Let's go back three years to 2007.

Mr Christie, PLP leader, was then the Prime Minister. His first -- and only -- five-year term ended that year and an election was called for May 2, 2007.

Prime Minister Hubert Ingraham was then the leader of the FNM and headed the official Opposition.

During the 2007 election campaign the FNM also accused the PLP of many unfair practices.

For example, police, Defence Force officers and public administrators always vote before the general public. The day they voted in the 2007 election was government pay day. One police officer told The Tribune that before voting he checked his bank account. He discovered that an extra $150 had been added to his salary. This extra was his pension that had been suspended. He said senior officers also received a lump sum as their pension payment.

It was understood at the time that retired officers on pension, who had returned to the force could not receive both salary and pension while they continued to serve. Their pensions were, therefore, suspended during this working period. However, two weeks before they were to vote they were told that the pension suspension had been lifted. They were paid both their salaries and their pensions on the day they voted.

It was also rumoured that certain government contracts were being hurriedly signed for five-year periods to secure jobs for PLP favourites should the Christie government lose the 2007 election.

About a month before the election it was reported that hundreds of temporary workers had been added to government's payroll.

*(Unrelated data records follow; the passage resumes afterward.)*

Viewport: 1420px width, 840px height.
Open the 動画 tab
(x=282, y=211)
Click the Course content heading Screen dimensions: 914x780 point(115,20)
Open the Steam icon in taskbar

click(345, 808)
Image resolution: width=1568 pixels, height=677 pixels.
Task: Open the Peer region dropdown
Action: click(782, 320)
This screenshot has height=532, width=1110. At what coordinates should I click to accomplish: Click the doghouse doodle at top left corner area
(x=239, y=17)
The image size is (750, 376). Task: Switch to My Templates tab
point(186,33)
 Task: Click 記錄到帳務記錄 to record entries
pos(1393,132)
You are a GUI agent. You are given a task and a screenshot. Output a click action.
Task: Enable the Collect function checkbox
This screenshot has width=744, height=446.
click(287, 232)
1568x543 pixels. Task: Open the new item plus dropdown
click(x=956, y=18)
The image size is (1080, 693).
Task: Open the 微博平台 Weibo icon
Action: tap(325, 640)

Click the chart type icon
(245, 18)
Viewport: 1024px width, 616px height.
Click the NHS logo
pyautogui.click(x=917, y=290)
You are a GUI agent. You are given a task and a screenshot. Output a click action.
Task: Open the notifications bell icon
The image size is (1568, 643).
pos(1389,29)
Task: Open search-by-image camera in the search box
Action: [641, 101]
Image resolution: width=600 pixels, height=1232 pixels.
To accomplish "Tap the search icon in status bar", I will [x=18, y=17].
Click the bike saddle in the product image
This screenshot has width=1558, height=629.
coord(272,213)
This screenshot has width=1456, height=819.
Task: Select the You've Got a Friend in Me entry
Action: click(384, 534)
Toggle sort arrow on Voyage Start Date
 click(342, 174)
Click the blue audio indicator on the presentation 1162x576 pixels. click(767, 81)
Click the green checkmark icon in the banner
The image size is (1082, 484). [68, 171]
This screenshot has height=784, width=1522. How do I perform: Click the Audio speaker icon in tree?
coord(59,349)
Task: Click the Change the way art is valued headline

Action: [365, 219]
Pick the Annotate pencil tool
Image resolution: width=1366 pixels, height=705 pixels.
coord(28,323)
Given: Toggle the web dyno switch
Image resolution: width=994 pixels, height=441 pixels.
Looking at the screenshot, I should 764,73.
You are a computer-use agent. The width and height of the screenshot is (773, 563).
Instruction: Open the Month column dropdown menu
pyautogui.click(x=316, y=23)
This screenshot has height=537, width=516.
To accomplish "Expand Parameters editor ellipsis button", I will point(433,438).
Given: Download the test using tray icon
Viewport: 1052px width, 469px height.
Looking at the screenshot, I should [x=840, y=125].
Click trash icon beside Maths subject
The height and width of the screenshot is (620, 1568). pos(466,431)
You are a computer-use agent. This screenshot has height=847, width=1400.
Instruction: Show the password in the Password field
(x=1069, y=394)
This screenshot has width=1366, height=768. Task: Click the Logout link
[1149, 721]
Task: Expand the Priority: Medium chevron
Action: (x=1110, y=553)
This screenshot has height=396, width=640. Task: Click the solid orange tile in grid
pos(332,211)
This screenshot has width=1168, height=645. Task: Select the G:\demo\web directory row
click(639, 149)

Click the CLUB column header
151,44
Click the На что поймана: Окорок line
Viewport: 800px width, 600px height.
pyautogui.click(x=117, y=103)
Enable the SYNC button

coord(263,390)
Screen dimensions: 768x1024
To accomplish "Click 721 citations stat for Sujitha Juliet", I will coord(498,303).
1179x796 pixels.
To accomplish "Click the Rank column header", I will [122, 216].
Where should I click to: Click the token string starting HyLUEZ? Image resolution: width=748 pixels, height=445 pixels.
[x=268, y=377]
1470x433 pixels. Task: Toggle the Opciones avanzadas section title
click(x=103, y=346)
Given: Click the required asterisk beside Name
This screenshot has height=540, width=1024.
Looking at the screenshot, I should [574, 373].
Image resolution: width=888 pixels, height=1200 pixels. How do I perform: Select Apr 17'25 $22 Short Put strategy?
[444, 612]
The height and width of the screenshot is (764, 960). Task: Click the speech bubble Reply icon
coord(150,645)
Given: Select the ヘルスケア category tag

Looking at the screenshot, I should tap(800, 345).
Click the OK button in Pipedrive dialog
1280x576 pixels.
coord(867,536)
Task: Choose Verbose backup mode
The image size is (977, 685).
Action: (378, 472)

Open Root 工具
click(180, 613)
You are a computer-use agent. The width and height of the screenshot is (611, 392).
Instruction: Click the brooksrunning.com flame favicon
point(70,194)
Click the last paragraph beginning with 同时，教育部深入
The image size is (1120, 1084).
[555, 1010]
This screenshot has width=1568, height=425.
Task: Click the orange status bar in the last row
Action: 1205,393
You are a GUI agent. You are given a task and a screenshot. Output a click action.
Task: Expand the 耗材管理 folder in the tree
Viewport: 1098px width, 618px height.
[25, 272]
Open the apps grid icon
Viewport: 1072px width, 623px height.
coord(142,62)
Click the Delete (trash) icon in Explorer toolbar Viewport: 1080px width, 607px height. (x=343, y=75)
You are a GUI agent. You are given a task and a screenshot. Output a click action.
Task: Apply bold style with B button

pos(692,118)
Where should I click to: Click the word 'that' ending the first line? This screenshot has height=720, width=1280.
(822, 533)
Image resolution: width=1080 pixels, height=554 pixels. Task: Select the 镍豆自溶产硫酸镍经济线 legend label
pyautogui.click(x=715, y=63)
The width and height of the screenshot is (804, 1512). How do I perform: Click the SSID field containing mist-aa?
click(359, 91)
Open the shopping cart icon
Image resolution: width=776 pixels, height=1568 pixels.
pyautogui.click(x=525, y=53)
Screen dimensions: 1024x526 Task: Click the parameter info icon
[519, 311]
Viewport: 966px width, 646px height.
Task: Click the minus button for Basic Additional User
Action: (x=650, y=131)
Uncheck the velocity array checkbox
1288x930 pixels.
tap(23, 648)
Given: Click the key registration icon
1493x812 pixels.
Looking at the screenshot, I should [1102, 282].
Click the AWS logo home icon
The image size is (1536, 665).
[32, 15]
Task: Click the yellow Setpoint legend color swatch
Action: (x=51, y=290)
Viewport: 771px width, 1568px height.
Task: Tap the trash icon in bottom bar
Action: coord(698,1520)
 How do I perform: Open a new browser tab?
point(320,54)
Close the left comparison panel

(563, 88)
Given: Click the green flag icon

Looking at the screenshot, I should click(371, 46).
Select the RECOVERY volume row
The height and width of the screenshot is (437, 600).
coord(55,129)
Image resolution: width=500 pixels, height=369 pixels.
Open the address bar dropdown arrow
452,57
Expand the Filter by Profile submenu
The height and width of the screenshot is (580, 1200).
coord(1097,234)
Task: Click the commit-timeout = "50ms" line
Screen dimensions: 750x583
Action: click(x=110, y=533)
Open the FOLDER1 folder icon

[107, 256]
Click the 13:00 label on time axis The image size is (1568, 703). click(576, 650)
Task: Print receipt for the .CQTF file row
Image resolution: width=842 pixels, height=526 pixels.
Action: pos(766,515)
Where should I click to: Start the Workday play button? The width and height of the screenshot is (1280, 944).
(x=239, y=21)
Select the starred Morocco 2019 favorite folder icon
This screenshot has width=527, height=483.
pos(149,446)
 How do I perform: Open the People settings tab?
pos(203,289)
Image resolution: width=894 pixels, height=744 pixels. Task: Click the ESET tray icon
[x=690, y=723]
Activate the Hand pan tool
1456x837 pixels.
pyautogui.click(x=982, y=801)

Civil servants are banned from campaigning for either side during an election, but during the 2007 election -- as in most elections before it --reports were coming into The Tribune from Eleuthera that not only were civil servants campaigning, but they were using government vehicles to do so. The FNM candidate for North Eleuthera complained to the Parliamentary Registrar General Errol Bethel that the North Eleuthera administrator, who was also the assistant returning officer for the 2007 election, was openly campaigning for the PLP candidate.

In the three weeks leading up to the 2007 election, Bahamians were talking about vote buying, intimidation, threats of loss of jobs, pensions and even government housing if they failed to vote PLP.

And where was Mr Christie in the June 19, 1987 Crooked Island by-election that he can honestly say today that the Elizabeth by-election was the worst he had ever seen in terms of allegations that members of the FNM were using their government clout to sway voters? What was the late Sir Lynden Pindling doing when he ordered his whole Cabinet to descend on that isolated constituency, backed up by a Defence Force boat circling the island as further intimidation in the late Basil Kelly's 1987 by-election?

In a four-and-a-half page type written report of that by-election, Mr Kelly said that in one small settlement the mailboat landed an estimated $2,000 to $3,000 worth of groceries. The groceries were issued before the election, $50 worth to every voter. The voters were told that if the PLP got 30 votes or more out of that settlement, they would not have to pay the grocery bill.

Mr Kelly said that this particular settlement was the most isolated in the whole district. They were also told that if the PLP did not get their 30 votes the people's mail boat service would be taken away. The settlement was expected to go 50-50 -- half FNM, half PLP. In the end the district voted 16 FNM, 30 PLP.

If Mr Christie in fact believes that Elizabeth was the worst he has seen then maybe we should continue this discussion in this column tomorrow with quotes from Mr Kelly's report. Surely we can't let our Opposition leader remain uninformed.